Run: SEAC speed work @ the track
W/U: 1.5 mile run (to the track)
Set #1: 2x 300m (one 100m walking recovery)
Set #2: 2x 200m (one 200m jogging recovery)
Set #3: 2x150m (one 150m walking recovery)
Drills: The usual: lunges, lower-leg drive, bounding, etc.
Set #2: 600m of jog the turns, stride the straight-aways
C/D: 1.5 mile run (back to the store)

Webb: Once we arrived at the track Dan previewed the evening's effort as a "true speed workout." I raised an eyebrow. Once I heard "for recovery, walk ..." after the 300m, I knew it was going to be tough. I don't know what was harder, the efforts followed by walking or the middle 200s with jog recoveries. What I reeaallyy liked about this workout, is that there was nowhere to hide. Since you get to walk the recoveries, you know you have to give it hell, even the 300s. Plus the 150s are so short and you are almost done, there is no reason not to leave everything on the track. Gawd I loved it.

Elle: So I had trouble 'leaving everything on the track'. I worked hard, but not as hard as I should have. Dammit. That's it, I really have to make a change here and stop saving myself on these speed workouts. I want to look like Webb when I'm done (about to die). That is what I'm going to work on this summer.

The good news is that SEAC was having a huge sale, so after the workout there was a full-on shopping frenzy. Runners buying up apparel and shoes left and right. It was all very exciting. One of my purchases, CW-X compression shorts, I got for over 50% off. Yeehaw.

Webb: After hanging out at the store with everyone, we went to the Parish Cafe to grab a bite and some pints with Dan, where we proceeded, in his words, to "argue about how we agree on everything." Well put! (Teaser for next week: A workout was born out of just such a ... dispute? ... agreement? ... conversation!)

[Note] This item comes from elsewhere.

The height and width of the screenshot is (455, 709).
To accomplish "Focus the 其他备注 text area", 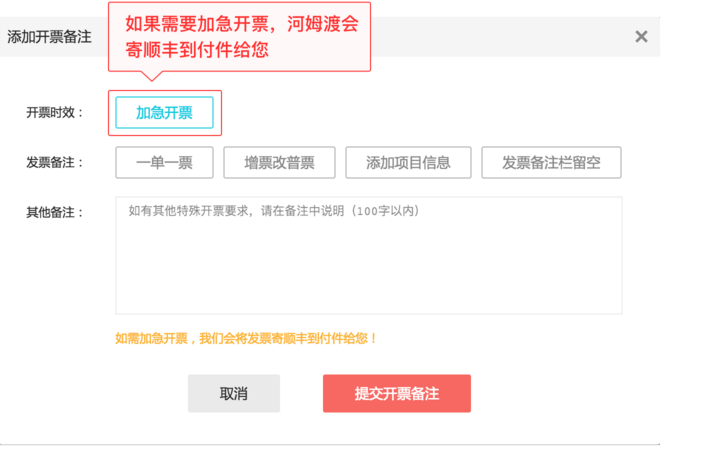I will [368, 255].
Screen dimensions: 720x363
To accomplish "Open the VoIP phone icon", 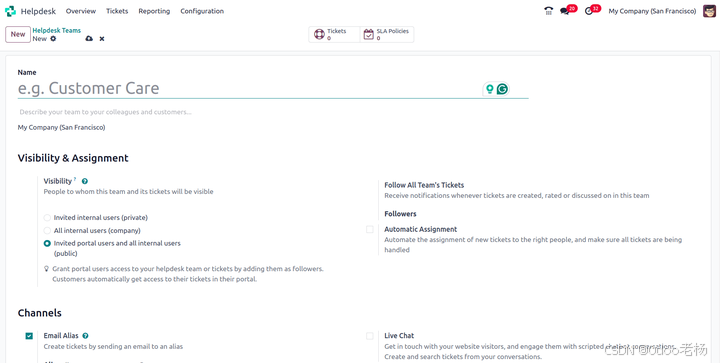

Elle: The people at USA1 XX2i sunglasses sent us their combo pack to test and review. The combo pack comes with 2 sunglasses, one black frame, one tortoise frame, 3 additional sets of lenses and a case. Sweet! Webb went for the tortoise/brown frames, and I tried the black ones, but they both look good. Since they are unisex, we can share them. Out of the box they work well for both running and cycling - the big test for me is whether they will fit when I have my bike helmet on, which is key. I did have trouble swapping out the lenses, so I had to have Webb do that. More testing of the new glasses and a full review to come.